@happybeing, I agree, this is not good. I am extremely busy right now, preparing a case about Bitcoin and VAT for the EU court among other things (should be applicable for other decentralized currencies too by the way ;)). So, if someone wants to join in as a moderator and start splitting some threads, let me know here in this thread.
I’m not sure it would help, but there are some default guidelines here now that we can build on. I’ll put up a more visible link to them.
I would suggest that any moderator would have to have a guide book to refer to, as would the community, otherwise moderation is merely a matter of personal opinion in regard to offences.
The two people “off topic” will almost always think they’re on topic because they see the thread on the line of thinking. I think a good course of action might just be to say things are off topic at first. If that gets a bazllion thumbs up, then it’s probably off topic. Is the outcome of sub-conversation going to produce fruit pertinent to the main thread?
It is also quite natural for discussions to meander and lead onto other subjects, as in face to face conversations. It is not that people deliberately decide to go off thread topics (in the main) therefore, it is not something anybody should really be admonished for. It would be a simple process for whoever is moderating to move posts and start another thread, rather than admonish in any way.
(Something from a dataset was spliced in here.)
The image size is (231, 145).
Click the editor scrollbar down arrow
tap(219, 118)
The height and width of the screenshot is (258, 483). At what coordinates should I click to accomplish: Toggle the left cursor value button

I think if people are worrying about veering off course, then interesting conversations could be missed. A general advisory in guidelines would suffice I think, rather than getting on people’s backs for it.
I don’t think that we should expect much change from just having guidelines (unfortunately people tend not to read such texts), but it could be a good resource for moderators to link to when they take action ("I moved this / I deleted this because X in the guidelines)
I am pro abortion because it is a woman’s choice to make her own decisions about her body and her baby and nobody should be allowed to get in between that.
Thanks [ahemmmmmm] @chadrick ;-). I’m a bit reluctant because I am not sure I’m up to it (tact not always at the forefront) but I would also like to see if I can measure up, as well as help the community.
I too have certainly gone off topic, I’m sure most of us do at some time or other, and I would welcome being made aware of it when I do.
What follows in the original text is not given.